物語的には『涼宮ハルヒの憂鬱』からSF要素を抜き、さくっと終わらせた短編といったところ。テーマは原作と全く同じなので、そういった面でのオリジナリティはほぼありません。
でも、だからこそ『作者にとって、ハルヒはこういう話だったよ』という作者の考えや価値観がストレートに伝わって、気持ちのいい作品でした。
『ハルヒ』にはSF要素とかキャラ萌え要素とか様々な面白さがあるけど、一番大事で美しいテーマは、この作品で描かれていることと同一だと思いますし、そこを大事に思える作者はきっといい人なんだろうなと思いました。
物語としてはもっと緩急をつけるべきだと思いましたが(特に最後は、日常的なものでいいのでもっと何かあるべきだと思う)、個人的にこういった作者の価値観が伝わる作品が大好きなので星三つにしました。
みんな、自分の好きなものや好きなことを、この作品のように物語にして誰かに伝えるようになるといいな、と思いました。
作品レビューとしては余談ですが、近況ノートを見てハルヒの大ファンということがよく分かり、いち作家としてもとても応援したくなりました。ぜひぜひがんばってください!
「涼宮ハルヒになりたかった女の子の話」
このタイトルを見て、すぐさま読もうとしている自分がいました。
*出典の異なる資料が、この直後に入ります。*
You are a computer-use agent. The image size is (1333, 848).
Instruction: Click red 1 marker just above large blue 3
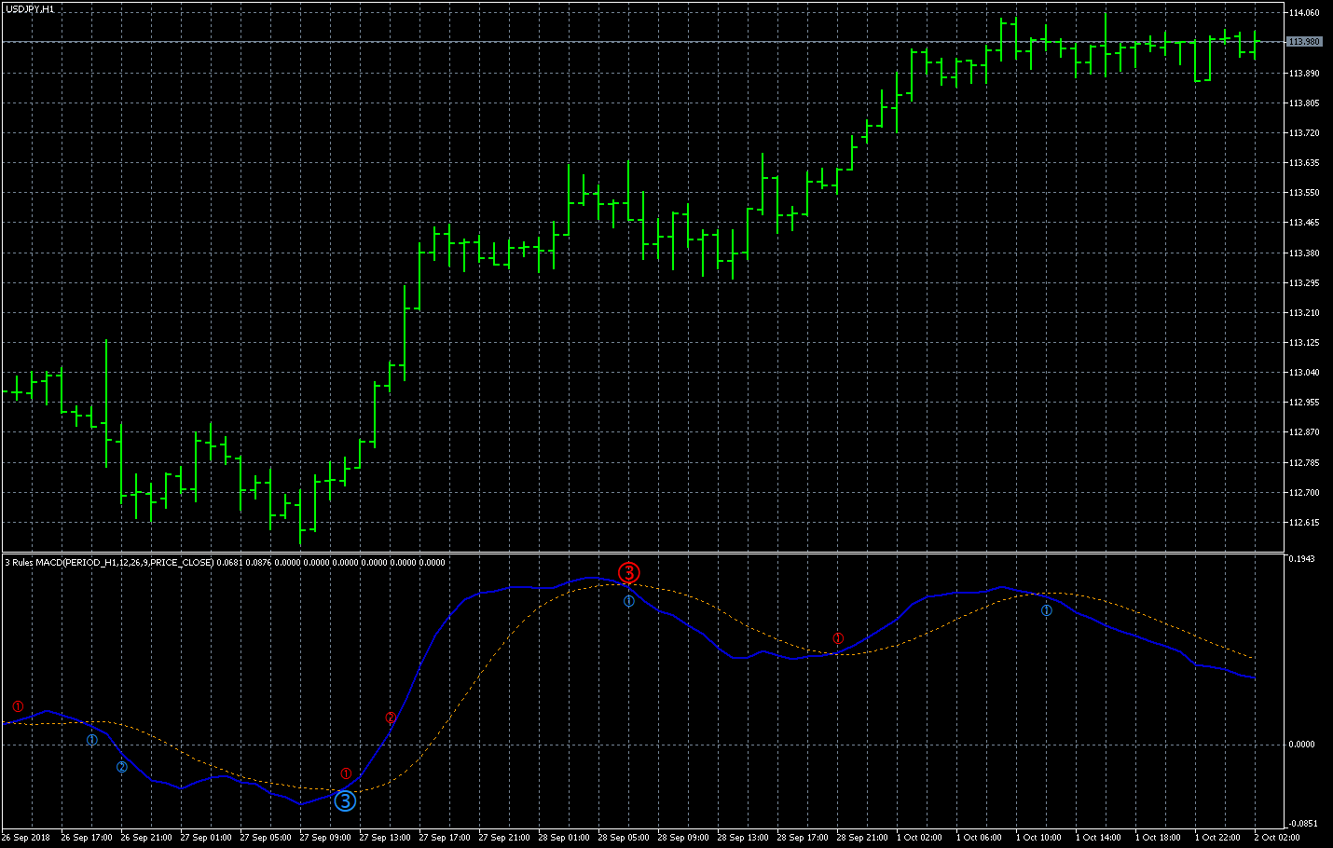coord(346,773)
なぜなら、高校1年生の頃の自分は「涼宮ハルヒに会いたかった男の子」だったから。
涼宮ハルヒの憂鬱を初めて見たのは、中学3年生の時。思春期特有の正体不明な閉塞感に押しつぶされていた自分は、涼宮ハルヒというキャラクターに強烈に引き付けられた。ちょうど東中に通っていた俺は、北校と略せる高校を受験した。
北校に入学し、新しいクラスルームに入る。
俺は涼宮ハルヒを探した。いなかった。
自己紹介で、異世界人や宇宙人を探す女の子はいなかった。
アニメはアニメで現実は現実。
そんな当たり前のことを実感した自分は、軽く絶望した。
しかし、俺はまだかすかな希望を捨てれずにいた。
生徒会や音楽サークルや文芸部などに入り、涼宮ハルヒを探した。
生徒会に微かにSOS団的な匂いを感じたが、流行りのアニメの用語を使ってボケたり、ツッコミを入れたりしてじゃれているだけのオタクの集まりだった。気持ち悪、て思った。
そして、本気で涼宮ハルヒを探して、絶望してる自分も気持ち悪いと思った。ハルヒ探しを辞めた。
それからの高校3年間はバンドをやったり、生徒会室で麻雀したり、彼女作ったり、たくさん勉強したり、ハルヒがいなくても満ち足りた学生生活を送った。
「涼宮ハルヒ」という言葉を聴くと、希望や絶望や懐かしさがごちゃまぜになった不思議な感情を抱く。
文才もないし、こういう自分語りをレビューに書いていいのかわからんけど、田中さんの気持ちが痛いほど理解できる自分がいました。
「涼宮ハルヒ」って俺にとってなんなのか。考えてみようと思います。
良いきっかけになりました。ありがとう。